** Opening Study text block **

The evolutionary explanation is actually fairly simple; in other species of bedbugs (and not a small number of other arthropods), “mating plugs” are common. When a male mates with a female the normal way that doesn’t make the entomologist shudder, he leaves behind a plug that prevents any other male from mating with her thereafter. Good for him, kinda bad for her (it would be better for her to mate with a more diverse number of males to maximize the chances of a good gene combination), bad for other males. This would be about like the first nuclear tests: first stage of a subsequent arms race, for some species. The stab rape was next- you can completely bypass any mating plugs that might be there and just make use of whatever eggs might be there and unfertilized at the time. Good for him, bad for her (the stab rape is just another physical trauma for the female- she suffers the same consequences as for any injury, baby-makin’ or no), indifferent for other males. Most species that went the stab-rape way stopped there. If the theory behind the common insemination scars on Xylocaris males are correct, then the next step is stab-raping everybody in order to get your genes out as widely as possible. It is, at least, a level playing field for pretty much everybody except the females. (Nobody has yet reported a bedbug species in which the females have evolved carry pistols and Krav Maga, but I figure it’s just a matter of time.)

** Closing Study text block **

* [Exercises to complete]
1. Answer these about the bedbug text:
(a) What does a mating plug prevent?
(b) Why would mating with a more diverse number of males be better for the female?
(c) On the males of which genus are insemination scars said to be common?
2. Please carry the bedbug text on from its last sentence.
The material that comes next is separate from the bedbug text.

** Opening Available data block **

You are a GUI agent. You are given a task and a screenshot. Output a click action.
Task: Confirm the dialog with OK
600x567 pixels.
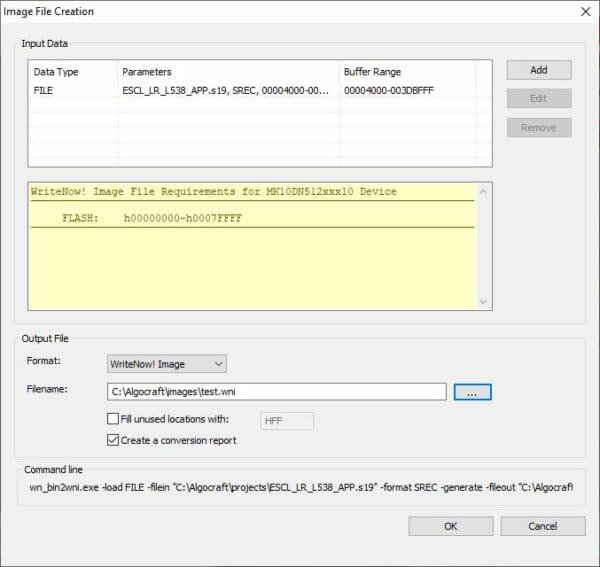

** Closing Available data block **

* [Exercise responses]
1.
(a) It prevents any other male from mating with the female thereafter.
(b) It would maximize the chances of a good gene combination.
(c) Xylocaris.

2.
Vertebrates get off somewhat lighter on the Terrifying Sex front than arthropods, but not entirely. As Holly mentioned in the comments, male ducks have a nasty habit of forcing themselves on the females. (Link may not be safe for work. Do not click unless you think you can successfully explain why you’d be reading about duck phalluses to your boss.) This normally isn’t really possible for birds, since bird sex requires a delicate balancing act that makes this observer wish for popcorn and score cards, but ducks are unique in both having an intromittent organ at all (97% of birds don’t), and in having a mating platform- water- on which they can basically immobilize the female. Once again, it really sucks to be the female, because there is a fairly high rate of injury or death for the females- add in the fact that mallard ducks in particular have an oddly high rate of homosexuality, and you have the animal kingdom’s first recorded case of homosexual necrophilia. Kinky people, the next time you start thinking you’re such creatively bent little primates, remember that you were outdone in perversity by a duck. (And, possibly, a squirrel, but no one was able to get a confirmed gender ID on the victim for that one.)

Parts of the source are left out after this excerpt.